--- Start Data to process ---
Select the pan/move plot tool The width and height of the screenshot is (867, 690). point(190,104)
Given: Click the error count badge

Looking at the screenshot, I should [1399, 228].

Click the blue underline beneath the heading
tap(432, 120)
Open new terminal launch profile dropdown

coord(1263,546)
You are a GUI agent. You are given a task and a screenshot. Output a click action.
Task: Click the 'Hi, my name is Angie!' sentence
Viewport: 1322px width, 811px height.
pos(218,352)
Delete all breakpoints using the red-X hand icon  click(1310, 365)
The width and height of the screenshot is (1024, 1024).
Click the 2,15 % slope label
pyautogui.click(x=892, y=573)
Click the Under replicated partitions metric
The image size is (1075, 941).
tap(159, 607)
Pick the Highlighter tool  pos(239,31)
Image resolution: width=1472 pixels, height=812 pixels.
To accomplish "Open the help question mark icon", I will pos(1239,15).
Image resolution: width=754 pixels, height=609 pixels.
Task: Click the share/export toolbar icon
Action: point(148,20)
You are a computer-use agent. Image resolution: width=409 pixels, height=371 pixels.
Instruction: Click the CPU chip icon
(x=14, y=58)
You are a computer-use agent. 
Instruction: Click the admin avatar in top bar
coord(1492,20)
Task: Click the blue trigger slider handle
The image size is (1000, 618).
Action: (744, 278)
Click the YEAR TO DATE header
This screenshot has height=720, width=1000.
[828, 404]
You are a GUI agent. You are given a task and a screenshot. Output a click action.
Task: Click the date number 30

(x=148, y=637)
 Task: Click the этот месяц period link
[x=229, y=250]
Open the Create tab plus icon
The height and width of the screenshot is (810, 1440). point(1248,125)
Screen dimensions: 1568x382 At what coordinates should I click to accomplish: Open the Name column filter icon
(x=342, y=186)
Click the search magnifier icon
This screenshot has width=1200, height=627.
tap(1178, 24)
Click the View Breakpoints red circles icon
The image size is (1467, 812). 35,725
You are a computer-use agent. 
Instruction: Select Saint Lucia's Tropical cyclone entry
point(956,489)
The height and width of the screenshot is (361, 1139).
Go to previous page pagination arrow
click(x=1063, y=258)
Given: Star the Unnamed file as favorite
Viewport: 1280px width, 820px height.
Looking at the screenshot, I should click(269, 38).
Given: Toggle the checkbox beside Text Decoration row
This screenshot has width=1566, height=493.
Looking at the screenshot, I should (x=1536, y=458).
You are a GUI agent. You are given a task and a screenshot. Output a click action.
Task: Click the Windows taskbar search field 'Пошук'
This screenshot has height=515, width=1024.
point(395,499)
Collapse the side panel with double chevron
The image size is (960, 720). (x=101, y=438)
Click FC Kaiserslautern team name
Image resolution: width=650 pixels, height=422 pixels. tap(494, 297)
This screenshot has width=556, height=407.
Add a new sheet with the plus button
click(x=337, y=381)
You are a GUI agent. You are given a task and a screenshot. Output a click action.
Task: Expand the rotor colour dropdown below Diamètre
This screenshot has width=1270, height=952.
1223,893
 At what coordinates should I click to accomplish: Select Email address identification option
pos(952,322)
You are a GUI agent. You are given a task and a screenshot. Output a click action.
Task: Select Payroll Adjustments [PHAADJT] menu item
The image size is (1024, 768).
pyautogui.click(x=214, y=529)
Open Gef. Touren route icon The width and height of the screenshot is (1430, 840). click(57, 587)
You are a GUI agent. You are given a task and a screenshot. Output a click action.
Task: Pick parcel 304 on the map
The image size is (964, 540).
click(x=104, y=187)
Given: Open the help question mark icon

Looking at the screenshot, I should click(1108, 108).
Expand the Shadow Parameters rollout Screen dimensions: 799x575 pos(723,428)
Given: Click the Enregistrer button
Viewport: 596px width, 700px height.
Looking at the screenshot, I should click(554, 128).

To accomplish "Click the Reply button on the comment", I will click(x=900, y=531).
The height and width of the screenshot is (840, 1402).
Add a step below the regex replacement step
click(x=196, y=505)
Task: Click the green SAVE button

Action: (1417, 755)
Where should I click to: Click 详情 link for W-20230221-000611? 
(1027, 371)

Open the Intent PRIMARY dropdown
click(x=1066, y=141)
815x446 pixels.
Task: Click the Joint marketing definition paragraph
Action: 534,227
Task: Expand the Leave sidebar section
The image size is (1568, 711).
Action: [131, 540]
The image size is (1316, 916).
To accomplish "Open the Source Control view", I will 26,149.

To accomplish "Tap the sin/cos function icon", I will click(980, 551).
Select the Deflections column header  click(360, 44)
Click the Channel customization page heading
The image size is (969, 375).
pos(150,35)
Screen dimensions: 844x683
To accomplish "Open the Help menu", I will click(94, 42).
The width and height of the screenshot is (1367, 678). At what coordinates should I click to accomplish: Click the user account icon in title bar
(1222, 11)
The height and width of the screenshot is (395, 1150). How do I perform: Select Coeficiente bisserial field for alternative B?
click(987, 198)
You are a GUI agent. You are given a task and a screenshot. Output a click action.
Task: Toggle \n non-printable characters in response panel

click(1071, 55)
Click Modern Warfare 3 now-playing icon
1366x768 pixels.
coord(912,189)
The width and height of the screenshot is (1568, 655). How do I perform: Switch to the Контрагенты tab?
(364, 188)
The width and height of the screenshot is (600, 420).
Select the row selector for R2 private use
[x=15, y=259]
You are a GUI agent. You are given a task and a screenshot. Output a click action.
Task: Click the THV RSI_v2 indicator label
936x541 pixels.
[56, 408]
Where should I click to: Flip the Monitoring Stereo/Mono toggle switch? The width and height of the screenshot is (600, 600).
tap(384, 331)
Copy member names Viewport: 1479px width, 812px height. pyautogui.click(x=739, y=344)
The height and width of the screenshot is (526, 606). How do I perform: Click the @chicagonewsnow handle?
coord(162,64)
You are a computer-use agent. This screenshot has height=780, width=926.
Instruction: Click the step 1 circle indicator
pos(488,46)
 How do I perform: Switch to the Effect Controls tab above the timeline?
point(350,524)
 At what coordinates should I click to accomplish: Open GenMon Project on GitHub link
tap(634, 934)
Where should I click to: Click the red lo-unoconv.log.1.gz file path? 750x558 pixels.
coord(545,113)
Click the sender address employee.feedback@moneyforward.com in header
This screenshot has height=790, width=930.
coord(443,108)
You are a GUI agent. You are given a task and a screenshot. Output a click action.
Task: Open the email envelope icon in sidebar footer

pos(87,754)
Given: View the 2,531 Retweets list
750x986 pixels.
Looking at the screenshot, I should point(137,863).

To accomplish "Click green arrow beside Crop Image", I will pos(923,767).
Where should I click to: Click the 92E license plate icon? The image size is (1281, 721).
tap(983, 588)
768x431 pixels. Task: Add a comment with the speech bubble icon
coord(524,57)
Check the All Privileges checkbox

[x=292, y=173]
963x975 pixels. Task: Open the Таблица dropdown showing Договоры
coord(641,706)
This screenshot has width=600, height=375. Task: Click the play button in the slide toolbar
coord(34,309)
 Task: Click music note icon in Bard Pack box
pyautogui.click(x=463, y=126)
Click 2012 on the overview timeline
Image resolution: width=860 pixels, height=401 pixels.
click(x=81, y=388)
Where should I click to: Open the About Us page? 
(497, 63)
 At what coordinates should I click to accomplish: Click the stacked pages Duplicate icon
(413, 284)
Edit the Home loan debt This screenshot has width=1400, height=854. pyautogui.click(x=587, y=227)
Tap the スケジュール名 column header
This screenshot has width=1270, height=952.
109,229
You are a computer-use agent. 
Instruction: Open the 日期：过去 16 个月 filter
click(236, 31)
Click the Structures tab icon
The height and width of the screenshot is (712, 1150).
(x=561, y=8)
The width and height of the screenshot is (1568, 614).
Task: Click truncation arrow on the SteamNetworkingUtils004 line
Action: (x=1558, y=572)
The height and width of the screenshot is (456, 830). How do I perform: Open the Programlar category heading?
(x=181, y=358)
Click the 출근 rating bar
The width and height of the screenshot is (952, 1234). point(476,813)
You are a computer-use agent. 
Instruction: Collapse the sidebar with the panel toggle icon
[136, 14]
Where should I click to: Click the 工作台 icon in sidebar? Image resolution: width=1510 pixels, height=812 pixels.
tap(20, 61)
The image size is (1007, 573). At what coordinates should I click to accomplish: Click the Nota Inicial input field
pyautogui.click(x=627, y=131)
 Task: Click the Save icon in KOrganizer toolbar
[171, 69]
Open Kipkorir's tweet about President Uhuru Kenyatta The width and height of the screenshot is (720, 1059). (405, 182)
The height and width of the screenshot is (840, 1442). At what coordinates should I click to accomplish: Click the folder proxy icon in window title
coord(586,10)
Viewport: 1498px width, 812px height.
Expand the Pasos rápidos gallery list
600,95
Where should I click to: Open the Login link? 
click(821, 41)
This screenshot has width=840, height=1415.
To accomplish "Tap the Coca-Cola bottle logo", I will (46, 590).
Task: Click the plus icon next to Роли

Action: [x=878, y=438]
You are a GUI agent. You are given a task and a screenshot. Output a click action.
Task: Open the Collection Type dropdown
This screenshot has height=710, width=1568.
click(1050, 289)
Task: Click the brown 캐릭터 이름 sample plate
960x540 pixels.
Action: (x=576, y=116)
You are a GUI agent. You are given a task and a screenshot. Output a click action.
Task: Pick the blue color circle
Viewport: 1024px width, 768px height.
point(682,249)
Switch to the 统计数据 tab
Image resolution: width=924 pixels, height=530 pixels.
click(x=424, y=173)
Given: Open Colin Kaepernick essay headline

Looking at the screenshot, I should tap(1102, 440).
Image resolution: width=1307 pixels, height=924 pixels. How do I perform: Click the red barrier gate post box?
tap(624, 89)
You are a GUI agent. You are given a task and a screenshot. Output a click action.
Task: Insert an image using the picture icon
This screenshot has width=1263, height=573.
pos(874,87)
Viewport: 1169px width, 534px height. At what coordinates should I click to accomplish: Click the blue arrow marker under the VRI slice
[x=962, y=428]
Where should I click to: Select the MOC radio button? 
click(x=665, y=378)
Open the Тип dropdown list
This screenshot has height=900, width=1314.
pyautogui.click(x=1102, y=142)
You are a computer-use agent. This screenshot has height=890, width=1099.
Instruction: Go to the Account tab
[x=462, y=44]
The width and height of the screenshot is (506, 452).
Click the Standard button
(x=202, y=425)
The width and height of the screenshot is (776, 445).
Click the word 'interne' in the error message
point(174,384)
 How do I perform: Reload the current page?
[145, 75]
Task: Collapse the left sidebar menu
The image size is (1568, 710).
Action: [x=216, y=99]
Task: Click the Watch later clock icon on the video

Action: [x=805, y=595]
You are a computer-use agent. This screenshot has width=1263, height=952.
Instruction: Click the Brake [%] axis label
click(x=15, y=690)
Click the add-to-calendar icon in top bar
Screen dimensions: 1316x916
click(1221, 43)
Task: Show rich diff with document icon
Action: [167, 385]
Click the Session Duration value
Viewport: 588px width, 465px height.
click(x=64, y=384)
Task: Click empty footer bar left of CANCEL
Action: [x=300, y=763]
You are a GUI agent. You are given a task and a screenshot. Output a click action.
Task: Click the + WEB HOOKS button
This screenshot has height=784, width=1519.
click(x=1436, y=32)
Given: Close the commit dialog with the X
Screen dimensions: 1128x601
--- End Data to process ---
Written problem
Turn the stretch of lines from the start of the items through the line containing "Action: point(148,20)" into a numbered list, leaving out blank lines.

The completed task
1. Select the pan/move plot tool The width and height of the screenshot is (867, 690). point(190,104)
2. Given: Click the error count badge
3. Looking at the screenshot, I should [1399, 228].
4. Click the blue underline beneath the heading
5. tap(432, 120)
6. Open new terminal launch profile dropdown
7. coord(1263,546)
8. You are a GUI agent. You are given a task and a screenshot. Output a click action.
9. Task: Click the 'Hi, my name is Angie!' sentence
10. Viewport: 1322px width, 811px height.
11. pos(218,352)
12. Delete all breakpoints using the red-X hand icon  click(1310, 365)
13. The width and height of the screenshot is (1024, 1024).
14. Click the 2,15 % slope label
15. pyautogui.click(x=892, y=573)
16. Click the Under replicated partitions metric
17. The image size is (1075, 941).
18. tap(159, 607)
19. Pick the Highlighter tool  pos(239,31)
20. Image resolution: width=1472 pixels, height=812 pixels.
21. To accomplish "Open the help question mark icon", I will pos(1239,15).
22. Image resolution: width=754 pixels, height=609 pixels.
23. Task: Click the share/export toolbar icon
24. Action: point(148,20)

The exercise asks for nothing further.